Scratch Tag
- dirtycity pigeon
- Sep 1
- 1 min read
The Bus Ride: A Scratch-Tag Beginning
I remember riding the bus to school from Senn Academy. The ride itself was like a meditative process. The engine hummed steady, a low drone that seemed to vibrate through the floor and up into my chest. Outside, the North Side blurred past—people heading to work, storefronts half-awake, the city already alive before the first bell.
As a sophomore in high school, that was my time to think. I didn’t scroll a phone back then. Instead, I studied the bus windows, etched with the scratch tags of kids who wanted to leave proof they existed. Scratch tags—raw, almost primitive, a lower form of graffiti. Not polished murals or wildstyle burners, but jagged marks carved with keys, glass cutters, or anything sharp enough to bite plexiglass.
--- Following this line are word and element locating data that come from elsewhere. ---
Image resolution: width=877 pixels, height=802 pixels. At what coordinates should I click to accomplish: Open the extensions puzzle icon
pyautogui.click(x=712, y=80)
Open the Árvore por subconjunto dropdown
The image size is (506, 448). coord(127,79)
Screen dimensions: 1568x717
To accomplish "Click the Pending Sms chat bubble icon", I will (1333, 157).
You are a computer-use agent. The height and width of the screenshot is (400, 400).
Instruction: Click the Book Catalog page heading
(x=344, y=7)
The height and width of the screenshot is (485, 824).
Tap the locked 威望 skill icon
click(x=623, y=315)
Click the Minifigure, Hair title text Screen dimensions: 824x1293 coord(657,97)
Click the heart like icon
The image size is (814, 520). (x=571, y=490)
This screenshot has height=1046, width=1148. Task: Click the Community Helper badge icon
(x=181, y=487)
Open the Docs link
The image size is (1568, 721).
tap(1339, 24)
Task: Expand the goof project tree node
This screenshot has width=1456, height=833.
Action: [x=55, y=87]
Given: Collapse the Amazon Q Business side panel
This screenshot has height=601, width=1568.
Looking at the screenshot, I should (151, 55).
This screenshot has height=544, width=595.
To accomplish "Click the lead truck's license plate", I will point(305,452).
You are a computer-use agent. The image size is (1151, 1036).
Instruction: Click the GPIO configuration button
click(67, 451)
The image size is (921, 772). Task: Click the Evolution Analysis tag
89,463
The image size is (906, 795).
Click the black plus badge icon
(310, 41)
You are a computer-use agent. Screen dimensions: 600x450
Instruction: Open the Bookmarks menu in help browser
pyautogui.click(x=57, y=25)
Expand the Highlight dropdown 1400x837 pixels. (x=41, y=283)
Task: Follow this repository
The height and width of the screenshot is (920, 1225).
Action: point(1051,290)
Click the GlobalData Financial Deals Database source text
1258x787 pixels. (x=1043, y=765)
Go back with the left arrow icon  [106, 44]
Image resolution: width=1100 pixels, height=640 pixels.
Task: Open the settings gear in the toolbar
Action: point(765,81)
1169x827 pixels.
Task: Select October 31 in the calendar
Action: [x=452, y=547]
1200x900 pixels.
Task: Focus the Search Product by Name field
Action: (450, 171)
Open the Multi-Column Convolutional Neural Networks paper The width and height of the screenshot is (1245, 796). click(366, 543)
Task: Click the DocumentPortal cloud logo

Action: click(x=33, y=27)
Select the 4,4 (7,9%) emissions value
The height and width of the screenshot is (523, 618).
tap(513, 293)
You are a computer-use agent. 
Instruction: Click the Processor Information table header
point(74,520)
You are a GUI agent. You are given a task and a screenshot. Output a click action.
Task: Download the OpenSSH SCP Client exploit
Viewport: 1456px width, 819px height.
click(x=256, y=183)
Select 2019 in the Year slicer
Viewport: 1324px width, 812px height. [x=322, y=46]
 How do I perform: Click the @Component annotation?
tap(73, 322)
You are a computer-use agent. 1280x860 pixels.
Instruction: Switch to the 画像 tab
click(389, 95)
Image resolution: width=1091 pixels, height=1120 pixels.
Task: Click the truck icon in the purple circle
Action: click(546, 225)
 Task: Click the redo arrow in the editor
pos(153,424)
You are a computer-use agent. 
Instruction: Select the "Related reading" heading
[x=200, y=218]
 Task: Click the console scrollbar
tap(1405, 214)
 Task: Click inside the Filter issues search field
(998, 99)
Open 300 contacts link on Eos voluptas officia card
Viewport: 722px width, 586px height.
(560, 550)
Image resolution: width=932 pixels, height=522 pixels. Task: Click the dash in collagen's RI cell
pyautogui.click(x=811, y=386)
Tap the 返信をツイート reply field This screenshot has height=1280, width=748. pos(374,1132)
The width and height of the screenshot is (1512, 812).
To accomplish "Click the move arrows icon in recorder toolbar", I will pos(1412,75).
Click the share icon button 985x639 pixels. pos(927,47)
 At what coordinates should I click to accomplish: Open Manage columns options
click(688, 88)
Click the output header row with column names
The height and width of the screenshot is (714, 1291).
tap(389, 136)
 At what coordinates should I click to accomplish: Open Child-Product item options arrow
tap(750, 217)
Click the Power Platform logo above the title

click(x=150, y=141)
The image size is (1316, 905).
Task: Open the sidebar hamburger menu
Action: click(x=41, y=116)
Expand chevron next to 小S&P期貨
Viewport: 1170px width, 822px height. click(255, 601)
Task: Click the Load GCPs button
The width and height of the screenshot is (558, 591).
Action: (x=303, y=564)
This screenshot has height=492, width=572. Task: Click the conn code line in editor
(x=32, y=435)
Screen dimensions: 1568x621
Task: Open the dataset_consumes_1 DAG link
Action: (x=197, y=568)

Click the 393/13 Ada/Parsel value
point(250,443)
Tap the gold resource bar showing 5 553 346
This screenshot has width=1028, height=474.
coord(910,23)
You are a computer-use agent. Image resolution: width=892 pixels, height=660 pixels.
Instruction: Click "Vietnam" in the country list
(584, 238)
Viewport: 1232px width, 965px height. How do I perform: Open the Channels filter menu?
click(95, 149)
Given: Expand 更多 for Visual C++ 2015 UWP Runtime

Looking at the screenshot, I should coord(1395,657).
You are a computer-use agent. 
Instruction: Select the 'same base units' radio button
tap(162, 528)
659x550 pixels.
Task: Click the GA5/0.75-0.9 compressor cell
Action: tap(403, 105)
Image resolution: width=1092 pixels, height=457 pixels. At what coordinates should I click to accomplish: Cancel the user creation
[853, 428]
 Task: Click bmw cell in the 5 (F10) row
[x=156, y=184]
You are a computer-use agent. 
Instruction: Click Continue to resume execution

That was the first time a “DCP” tag ever appeared. Carved into a window on a CTA bus, small and rough, but there it was—the seed of something bigger. DirtyCityPigeon wasn’t a brand yet. It wasn’t a movement, or a symbol. It was just three scratched letters on a vibrating bus window, a private message to myself, marking a place in the world.
The hum of the engine. The blur of the city. The rhythm of wheels on pavement. That was meditation, and that was the beginning.